1.4 Tale interpretazione/applicazione dell’art. 2, comma 1, d.l. 27/1991 corrisponde peraltro a quella di questa Corte, secondo il principio di diritto che «[i]n tema di accertamento del corrispettivo ricavato dalla vendita di partecipazioni sociali, ai fini della determinazione della plusvalenza tassabile ex art. 2 del d.l. 28 gennaio 1991, n. 27, convertito in legge 25 marzo 1991, n. 102, non sussiste alcuna presunzione legale di conformità tra il “corrispettivo percepito”, cui fa riferimento il citato art. 2, ed il valore “normale” di mercato previsto dall’art. 9, quarto comma, lett. b), del d.P.R. 22 dicembre 1986, n. 917, poiché quest’ultima disposizione detta il criterio per la determinazione del valore da attribuire alle azioni ed ai titoli in essa indicati, ai fini del loro concorso alla determinazione del reddito complessivo del possessore, mentre l’altra ha inteso sottoporre a tassazione, quale reddito a sé stante, la diversa ricchezza, manifestatasi con il trasferimento della titolarità e del possesso di quelle azioni o titoli; peraltro, non è precluso al giudice di merito, nell’ambito del potere di ricostruzione del fatto a lui rimesso, di valorizzare l’accertamento del valore normale per sorreggere la presunzione semplice che il corrispettivo percepito dalla vendita di una partecipazione societaria sia difforme da quello dichiarato» (Sez. 5, Sentenza 3290 del 02/03/2012, Rv. 622006 – 01 e successive conformi, da ultimo, Sez. 5, n. 16366 del 30 luglio 2020).

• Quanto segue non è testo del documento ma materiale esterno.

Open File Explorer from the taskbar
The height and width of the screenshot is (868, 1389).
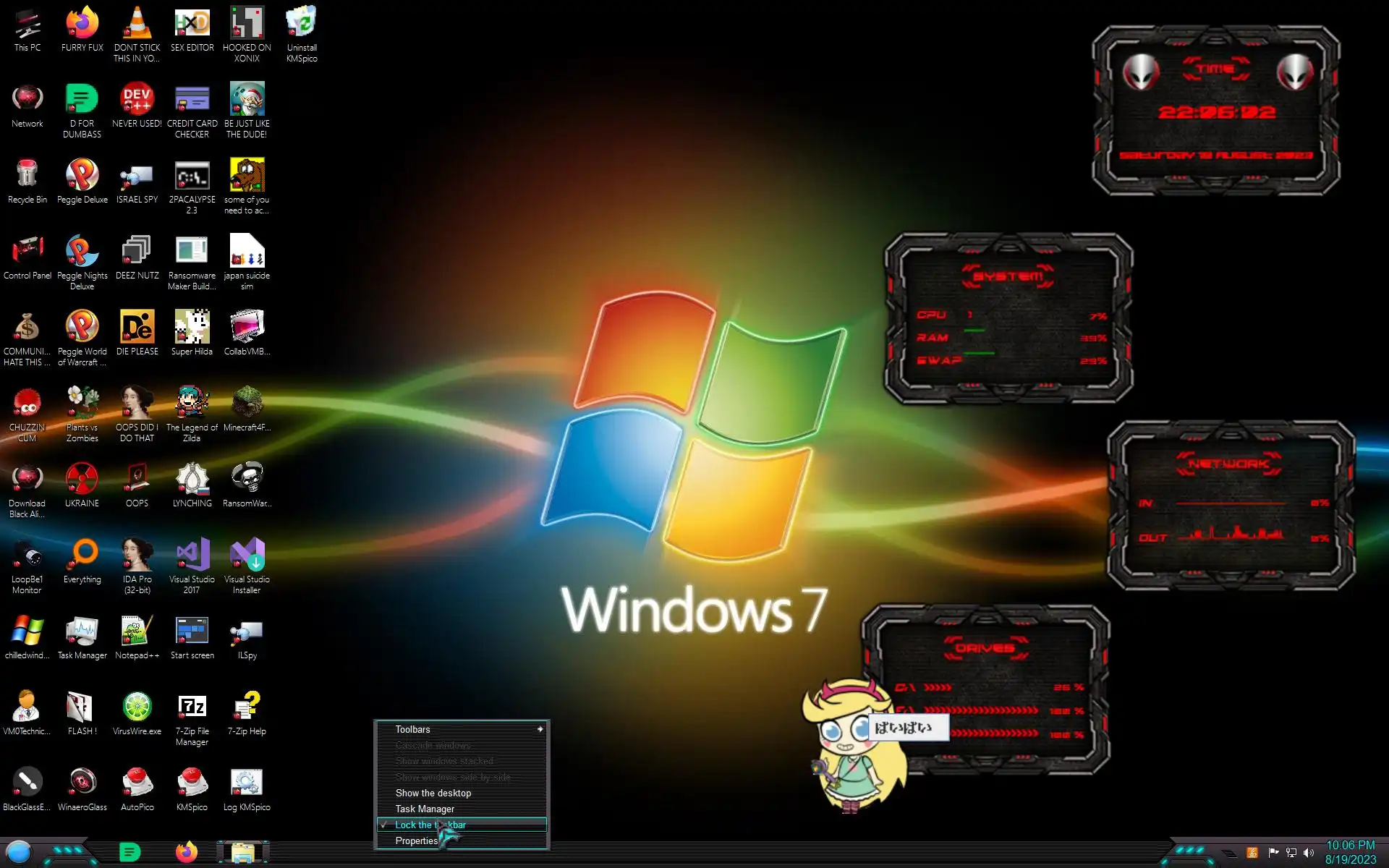coord(243,852)
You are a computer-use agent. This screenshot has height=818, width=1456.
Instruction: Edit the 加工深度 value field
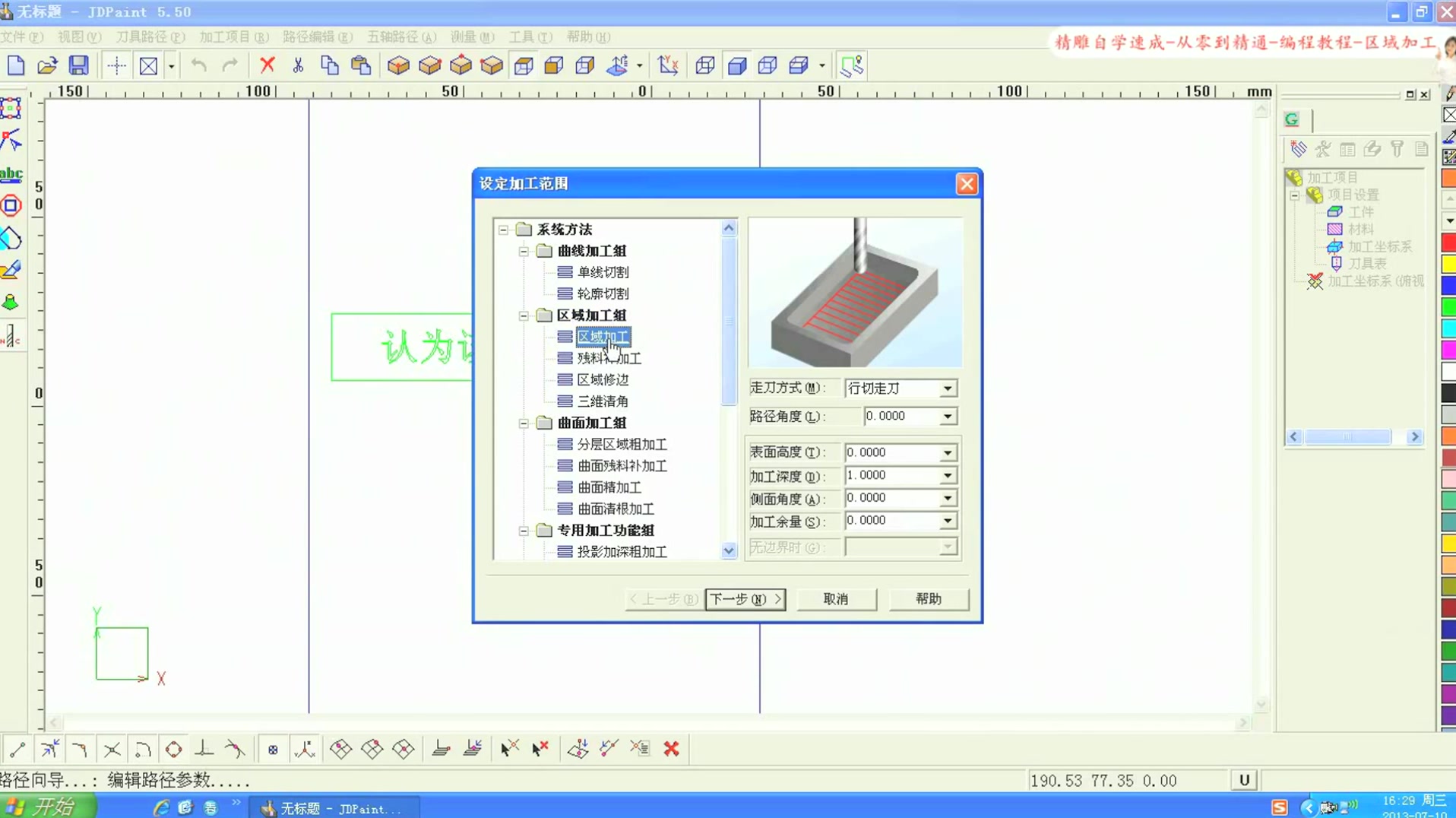(x=893, y=475)
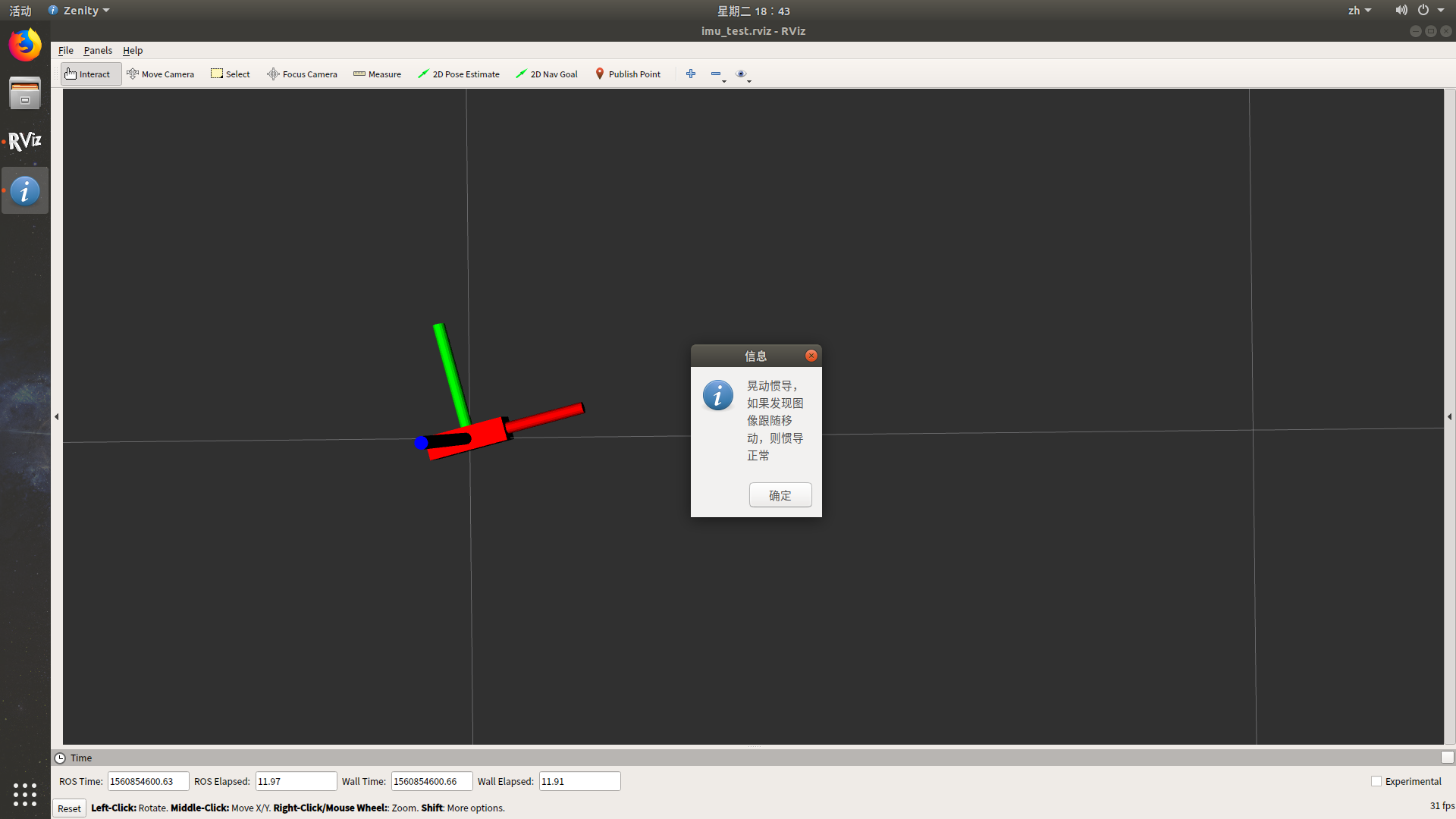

In conclusione il ricorso va rigettato.

Le spese seguono la soccombenza e vengono liquidate come in dispositivo.

PQM

La Corte rigetta il ricorso; condanna la ricorrente al pagamento delle spese del giudizio di legittimità che liquida in euro 4.100,00 per compensi, oltre spese prenotate a debito.

Ai sensi dell’art. 13, comma 1 quater del d.P.R. 115 del 2002, dà atto della sussistenza dei presupposti processuali per il versamento da parte della ricorrente dell’ulteriore importo a titolo di contributo unificato pari a quello previsto per il ricorso a norma del comma 1 bis dello stesso articolo 13, se dovuto.